Written by:
Senior Director, Imaging & Data Analytics, Clinical Pharmacology & Safety Sciences, AstraZeneca
Executive Director, Bioscience, Early Oncology, AstraZeneca
To advance our understanding of disease biology, we are using the power of multi-omics to gain novel insights into the molecular changes that underpin cancer, and response to treatment. By combining different ‘omics’ – such as genomic, metabolomic and proteomic information – our ambition is to improve patient selection in clinical trials, develop targeted therapies and advance precision medicine approaches.
What is multi-omics data?
To understand a complex, heterogeneous disease like cancer, we need to build a full view of its biology. Multi-omics is a powerful predictive and diagnostic approach, which is helping us achieve just this by bringing together multiple complex ‘omics’ datasets, which machine learning and AI can translate into meaningful biological insights.1,2
In Oncology R&D at AstraZeneca, we use multi-omic imaging in pre-clinical discovery to influence clinical decision making and inform patient selection. It is already helping our scientists understand drug responses and will allow physicians to select patients most likely to respond to treatment.
For this reason, we are in the process of embedding our multi-omic platform across our AstraZeneca pipeline, to gain new insights into how our medicines work, and ultimately bring new precision medicines to patients.
Importantly, our approach allows us to continue to layer in more complexity from new analytical sources so we can delve even deeper into the underlying mechanisms of cancer and other disease biology.
Capturing multi-omics data with imaging
Whereas conventional methods use processed whole tissue for analysis, new advanced molecular imaging technologies can analyse individual cells within intact tissue, using so called spatial multi-omic analysis.3 In this way, high resolution multi-omic imaging data can be captured, pixel by pixel across tissue, and added into a combined dataset to create a richer map of disease biology.3
To achieve this deeper insight, we are pioneering multi-omic imaging by combining multiple datasets to analyse each tissue sample. For example, in our collaborative study published in Nature Metabolism, mass spectrometry and spatial transcriptomics revealed functional changes in breast cancer tissue driven by the myc gene, a known tumour driver.4,5
By analysing the proteome and transcriptome within intact tissue sections, spatial multi-omics revealed that depriving human and mouse mammary tumours of vitamin B5 reduces their growth – an insight that may be useful in developing cancer therapies in the future.4
Pioneering metabolic tissue imaging in cancer
Over the last decade, novel tissue imaging methods such as mass spectrometry imaging (MSI) have been developed, with which we are now able to monitor drug distribution, metabolism and delivery as they happen6, a leap forward from traditional methods that can only capture the final response to treatment.

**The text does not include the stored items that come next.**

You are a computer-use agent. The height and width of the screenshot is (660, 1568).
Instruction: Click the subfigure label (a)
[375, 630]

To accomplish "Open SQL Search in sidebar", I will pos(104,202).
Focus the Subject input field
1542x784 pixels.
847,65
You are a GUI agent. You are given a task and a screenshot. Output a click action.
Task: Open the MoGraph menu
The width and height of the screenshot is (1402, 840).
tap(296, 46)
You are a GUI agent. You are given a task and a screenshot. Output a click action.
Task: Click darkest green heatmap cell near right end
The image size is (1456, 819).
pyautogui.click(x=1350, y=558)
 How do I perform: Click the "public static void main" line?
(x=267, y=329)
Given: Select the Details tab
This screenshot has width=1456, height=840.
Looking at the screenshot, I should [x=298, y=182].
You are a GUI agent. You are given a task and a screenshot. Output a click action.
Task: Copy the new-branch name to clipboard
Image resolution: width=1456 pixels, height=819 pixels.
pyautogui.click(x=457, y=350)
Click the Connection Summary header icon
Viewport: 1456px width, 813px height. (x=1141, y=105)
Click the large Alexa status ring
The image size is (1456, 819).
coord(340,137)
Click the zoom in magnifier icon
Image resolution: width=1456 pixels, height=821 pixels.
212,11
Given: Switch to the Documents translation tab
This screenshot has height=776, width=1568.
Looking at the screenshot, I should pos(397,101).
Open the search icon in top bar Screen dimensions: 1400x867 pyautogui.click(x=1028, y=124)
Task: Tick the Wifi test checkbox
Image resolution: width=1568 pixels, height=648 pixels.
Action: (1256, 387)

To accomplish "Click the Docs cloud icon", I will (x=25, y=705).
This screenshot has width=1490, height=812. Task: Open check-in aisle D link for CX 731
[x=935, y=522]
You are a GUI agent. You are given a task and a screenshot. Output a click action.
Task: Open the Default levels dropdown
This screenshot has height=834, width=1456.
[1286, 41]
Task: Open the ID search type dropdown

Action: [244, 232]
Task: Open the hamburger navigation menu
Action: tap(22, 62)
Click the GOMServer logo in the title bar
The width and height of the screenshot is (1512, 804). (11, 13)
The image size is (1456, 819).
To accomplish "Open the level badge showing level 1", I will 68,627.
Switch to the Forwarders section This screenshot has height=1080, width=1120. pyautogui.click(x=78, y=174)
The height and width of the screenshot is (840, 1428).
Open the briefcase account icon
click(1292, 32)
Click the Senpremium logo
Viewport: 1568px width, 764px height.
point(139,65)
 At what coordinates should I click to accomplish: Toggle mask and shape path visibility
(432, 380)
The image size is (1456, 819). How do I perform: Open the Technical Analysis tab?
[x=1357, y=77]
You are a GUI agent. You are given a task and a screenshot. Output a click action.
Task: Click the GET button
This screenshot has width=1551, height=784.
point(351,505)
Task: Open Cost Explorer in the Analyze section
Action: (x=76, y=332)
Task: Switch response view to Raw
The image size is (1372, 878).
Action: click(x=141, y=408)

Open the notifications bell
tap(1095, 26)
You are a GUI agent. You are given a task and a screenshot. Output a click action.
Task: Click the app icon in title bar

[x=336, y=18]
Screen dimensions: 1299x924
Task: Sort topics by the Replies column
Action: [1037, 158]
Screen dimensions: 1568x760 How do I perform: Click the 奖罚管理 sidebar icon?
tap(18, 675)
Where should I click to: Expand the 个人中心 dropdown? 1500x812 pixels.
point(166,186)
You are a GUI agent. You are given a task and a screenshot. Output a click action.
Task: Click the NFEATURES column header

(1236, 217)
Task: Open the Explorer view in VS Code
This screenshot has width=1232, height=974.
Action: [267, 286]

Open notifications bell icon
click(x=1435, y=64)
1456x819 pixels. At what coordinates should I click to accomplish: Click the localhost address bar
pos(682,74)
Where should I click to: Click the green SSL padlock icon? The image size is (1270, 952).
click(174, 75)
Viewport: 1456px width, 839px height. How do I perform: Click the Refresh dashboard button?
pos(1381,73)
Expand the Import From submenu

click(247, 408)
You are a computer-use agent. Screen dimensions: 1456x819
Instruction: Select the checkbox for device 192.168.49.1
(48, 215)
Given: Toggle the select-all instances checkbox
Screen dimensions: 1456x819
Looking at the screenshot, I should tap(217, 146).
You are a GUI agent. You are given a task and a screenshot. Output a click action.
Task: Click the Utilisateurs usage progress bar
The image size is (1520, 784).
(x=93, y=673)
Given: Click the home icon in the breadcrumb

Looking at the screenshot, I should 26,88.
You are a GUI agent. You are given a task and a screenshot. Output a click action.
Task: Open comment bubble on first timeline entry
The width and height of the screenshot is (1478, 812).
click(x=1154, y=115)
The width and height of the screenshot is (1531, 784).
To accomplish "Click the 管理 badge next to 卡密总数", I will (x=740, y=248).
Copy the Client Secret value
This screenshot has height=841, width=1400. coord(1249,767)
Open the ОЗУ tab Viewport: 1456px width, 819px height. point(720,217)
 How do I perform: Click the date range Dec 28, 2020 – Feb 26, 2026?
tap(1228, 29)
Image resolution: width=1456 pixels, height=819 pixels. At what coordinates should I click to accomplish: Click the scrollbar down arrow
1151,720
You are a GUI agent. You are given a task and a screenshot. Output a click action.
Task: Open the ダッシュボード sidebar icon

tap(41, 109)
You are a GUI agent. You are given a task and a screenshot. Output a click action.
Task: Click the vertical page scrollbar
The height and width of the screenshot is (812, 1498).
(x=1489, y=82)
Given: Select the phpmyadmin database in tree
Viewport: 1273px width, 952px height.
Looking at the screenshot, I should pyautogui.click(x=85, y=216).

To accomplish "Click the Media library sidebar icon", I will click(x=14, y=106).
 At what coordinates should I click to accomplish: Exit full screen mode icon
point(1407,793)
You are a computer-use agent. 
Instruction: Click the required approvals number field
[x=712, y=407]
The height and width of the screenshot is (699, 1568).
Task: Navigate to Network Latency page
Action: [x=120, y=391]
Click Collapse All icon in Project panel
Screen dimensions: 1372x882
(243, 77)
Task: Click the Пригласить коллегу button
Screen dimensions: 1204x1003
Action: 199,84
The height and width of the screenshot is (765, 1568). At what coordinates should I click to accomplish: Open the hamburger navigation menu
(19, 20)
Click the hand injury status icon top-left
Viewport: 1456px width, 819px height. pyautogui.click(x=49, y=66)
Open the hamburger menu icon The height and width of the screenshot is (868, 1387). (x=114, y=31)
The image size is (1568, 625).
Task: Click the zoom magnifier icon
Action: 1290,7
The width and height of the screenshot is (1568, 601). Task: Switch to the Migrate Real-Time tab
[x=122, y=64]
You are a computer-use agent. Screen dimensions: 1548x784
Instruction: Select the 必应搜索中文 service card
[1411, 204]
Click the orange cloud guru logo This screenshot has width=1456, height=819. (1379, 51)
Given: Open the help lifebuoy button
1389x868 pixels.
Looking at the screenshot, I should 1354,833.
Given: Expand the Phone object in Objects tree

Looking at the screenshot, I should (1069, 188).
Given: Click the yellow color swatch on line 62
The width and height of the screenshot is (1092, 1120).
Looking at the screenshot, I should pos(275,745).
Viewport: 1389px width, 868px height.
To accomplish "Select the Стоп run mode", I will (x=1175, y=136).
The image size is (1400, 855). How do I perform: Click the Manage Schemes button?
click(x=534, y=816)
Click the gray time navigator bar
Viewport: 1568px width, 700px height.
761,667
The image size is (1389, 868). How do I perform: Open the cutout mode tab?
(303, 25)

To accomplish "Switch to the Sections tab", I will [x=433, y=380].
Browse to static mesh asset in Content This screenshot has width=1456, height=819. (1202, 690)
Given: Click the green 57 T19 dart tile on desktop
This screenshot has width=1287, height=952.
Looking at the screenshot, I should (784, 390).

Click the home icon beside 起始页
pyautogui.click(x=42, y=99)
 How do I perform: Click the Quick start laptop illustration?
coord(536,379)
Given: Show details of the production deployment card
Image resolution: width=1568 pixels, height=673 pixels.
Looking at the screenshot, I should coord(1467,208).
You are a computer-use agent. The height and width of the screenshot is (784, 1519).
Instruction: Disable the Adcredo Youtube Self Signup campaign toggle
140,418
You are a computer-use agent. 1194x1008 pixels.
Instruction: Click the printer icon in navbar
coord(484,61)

Using MSI, we can image thousands of metabolites in preclinical and clinical studies across each tissue, together with drug concentration and distribution. These data can be combined with other multi-omic datasets to generate new insights into the relationship between tumour drivers, tumour metabolism, and treatment response, and also to identify potential new disease biology.
For example, in a second study we published in Nature Metabolism, multimodal mass spectrometry-based metabolomics and imaging mapped the impact of common genetic drivers of colorectal cancer on intestinal metabolism.7
By capturing the differences between healthy cells and cancer cells, we were able to detect genotype-dependent metabolic changes and identify that targeting a key metabolic pathway has potential future therapeutic value for colorectal cancer.7
Metabolic imaging technologies can also be used to characterise metabolic pathways in patients, complementing insights from other omics approaches.8 Our collaborative study in Proceedings of the National Academy of Sciences represents the first-time spatial metabolomics, transcriptomics and immunohistochemistry were used to predict, and mechanistically explain, the risk of disease reoccurrence in patients who have had surgery for prostate cancer.9
This is a new insight into prostate cancer progression, and could become a future non-invasive approach to rapidly assess patient tumours.9
The future of multi-omics
In addition to oncology research, we are beginning to apply multi-omic imaging technology across other disease areas at AstraZeneca, including cardiovascular, renal and metabolic diseases, respiratory and immune-related diseases, neuroscience and rare diseases.
As our understanding of the molecular changes that underpin disease and response to treatment improves, so will our ability to develop precision medicines that target the right medicine, to the right patient, at the right time.
Multi-omics technologies are advancing rapidly, and we are excited for their potential to transform drug development, and help bring new, targeted medicines to patients.